Govt in no mood to face voting on price rise

Oppn seeks adjournment motion
Last Updated 27 July 2010, 19:06 IST

The UPA is in no mood to allow it, mainly because the Opposition wants the adjournment motion to be taken up under a rule that entails voting. This is a headache for the government. For, unlike the budget session, parties such as the Samajwadi Party (SP), Bahaujan Samaj Party (BSP) and the Rashtriya Janata Dal (RJD) are not standing on its side.

The government maintains that it is ready for discussion on any subject. While it is not saying publicly that it is not for discussion under a rule with voting at the end of the debate, Parliamentary Affairs Minister Pawan Bansal said the decision was left to the presiding officers of the Lok Sabha and Rajya Sabha.

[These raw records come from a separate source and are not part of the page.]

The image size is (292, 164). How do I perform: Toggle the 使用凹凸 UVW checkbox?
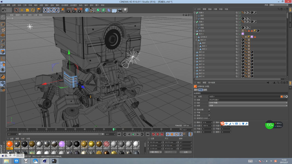209,118
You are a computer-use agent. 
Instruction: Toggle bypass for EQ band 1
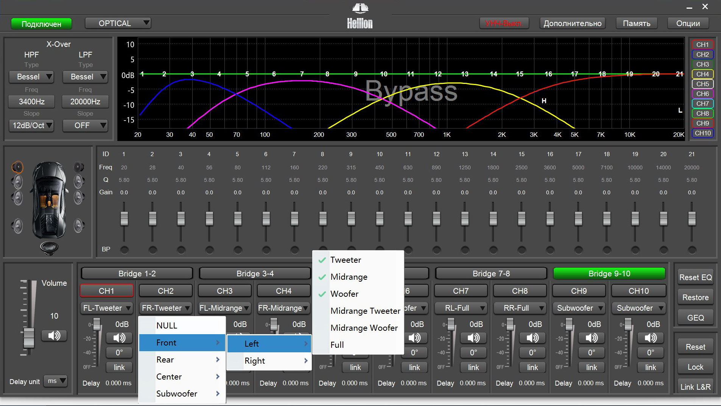pyautogui.click(x=124, y=250)
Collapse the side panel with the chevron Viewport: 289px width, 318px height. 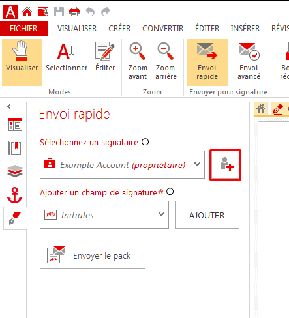(x=9, y=106)
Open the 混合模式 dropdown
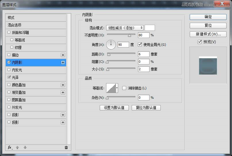The image size is (232, 156). 125,28
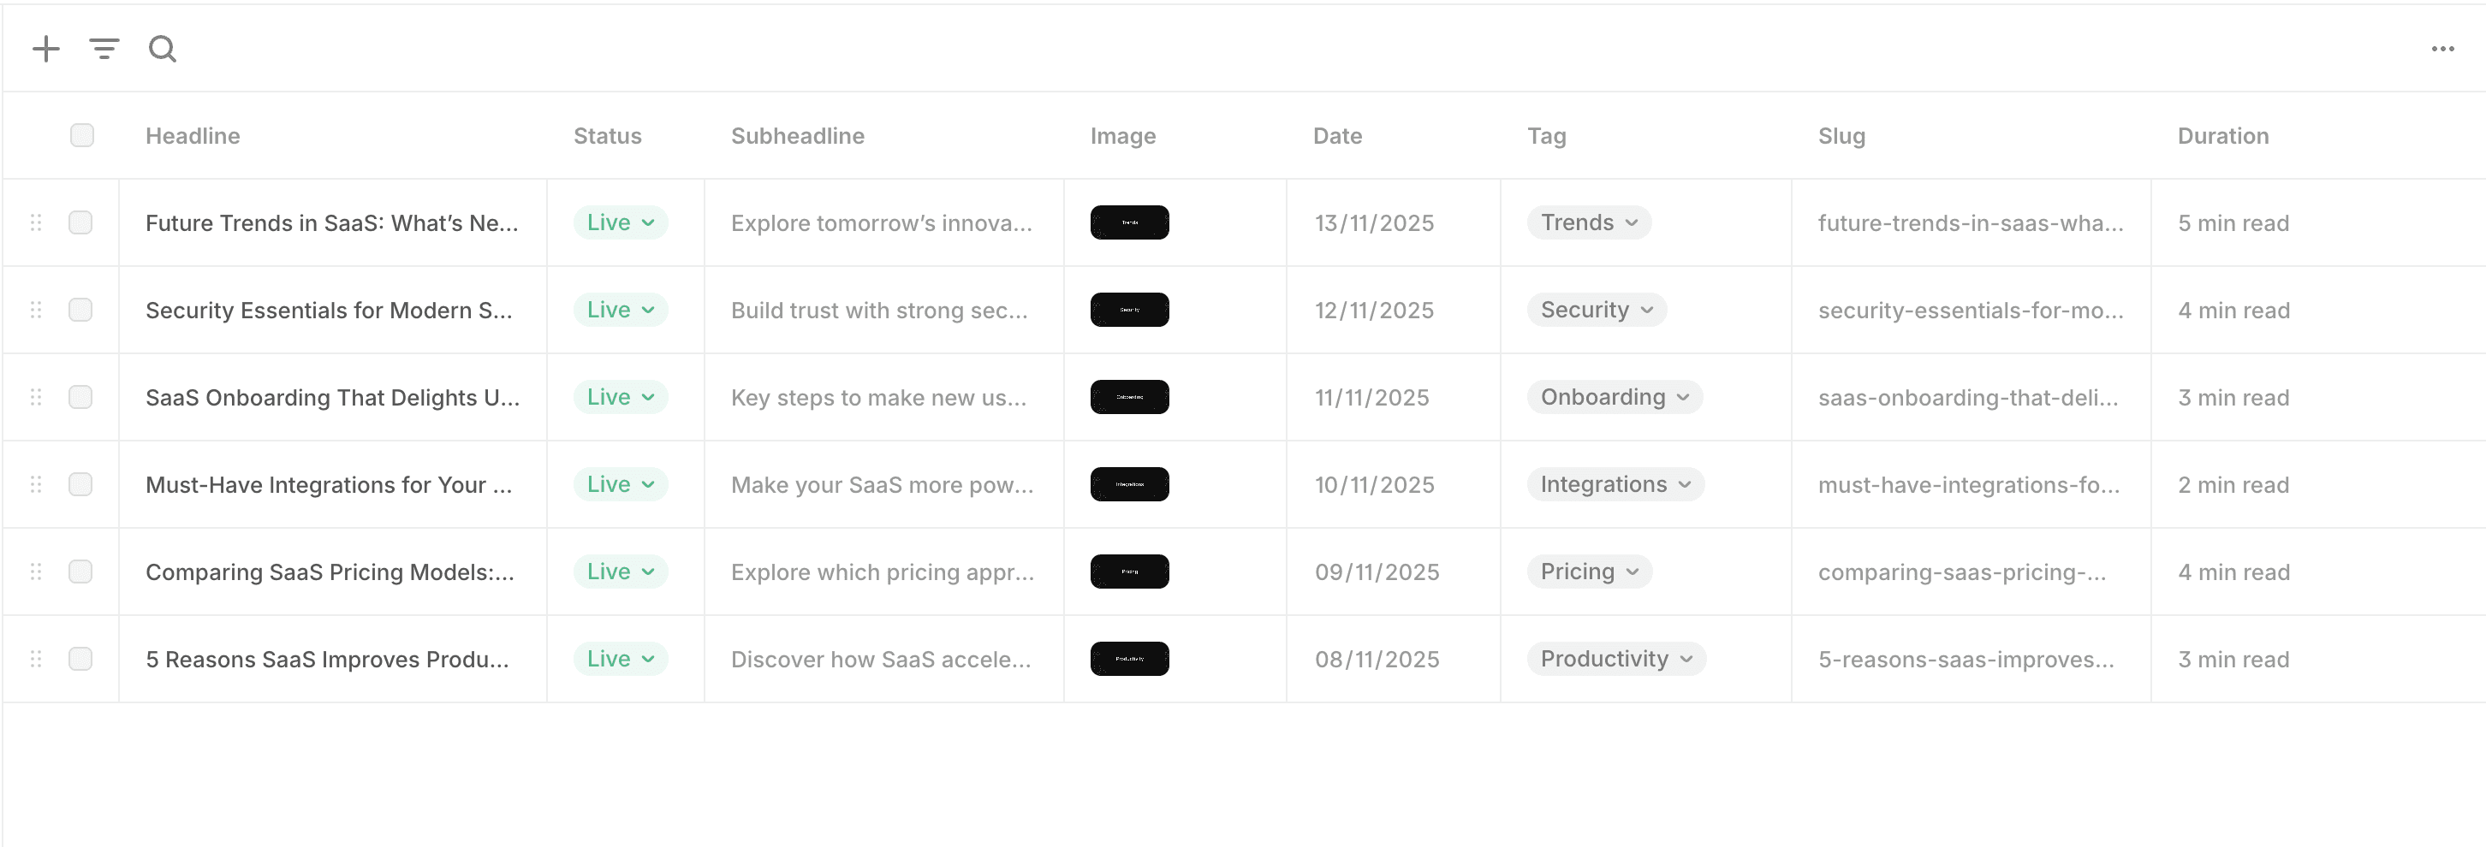Click drag handle of Future Trends row

pyautogui.click(x=36, y=223)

On the one hand, the government is saying that voting has already taken place under budget cut motions in April and there is no need to test its strength again.

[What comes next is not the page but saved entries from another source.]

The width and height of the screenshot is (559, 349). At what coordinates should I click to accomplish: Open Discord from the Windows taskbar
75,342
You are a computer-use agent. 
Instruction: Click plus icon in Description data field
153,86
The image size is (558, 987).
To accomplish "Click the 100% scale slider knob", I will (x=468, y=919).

On the other, the BJP wants discussion under Rule 56 in the Lok Sabha and under Rule 168 in the Rajya Sabha that require voting.  In the Lok Sabha, the stand of parties like SP (22 members) and RJD (four), besides backers such as the Janata Dal (Secular) with three MPs, to side with the Opposition has come as a setback to the UPA government.

The BSP (21), however, has said it does not want discussion with voting and says it would not like to be seen standing along side the BJP.  (While the BSP voted with the government in the budget session, the other three parties abstained allowing the UPA to romp home).

The government does not favour voting in Parliament on the price rise issue, as parties in general are against it. It does not want a repeat of the April scenario when it had to depend on the regional satraps such as Mulayam Singh Yadav (SP), Mayawati (BSP) and Lalu Prasad (RJD) for its survival.

Some constituents of the UPA—the National Conference, DMK and Trinamool Congress— have favoured a debate on the price rise, but not under a rule which would require voting. However, unlike the money Bills, the government need not resign even if it loses the vote on the floor of the House.

In the Rajya Sabha, too, the numbers game is tricky as the government and its allies have only 89 on its side to the 104 at the opposition. In the Rajya Sabha also votes of the SP, BSP and others—with 51 MPs—will be key to its success.  

The Communist Party of India-Marxist (CPM) said on Tuesday that the government should agree to the adjournment motion on price rise in the Lok Sabha if it was confident of its numbers. CPM leader Basudeb Acharia wondered why the government was opposing the adjournment motion on hike in prices of petroleum products effected in June.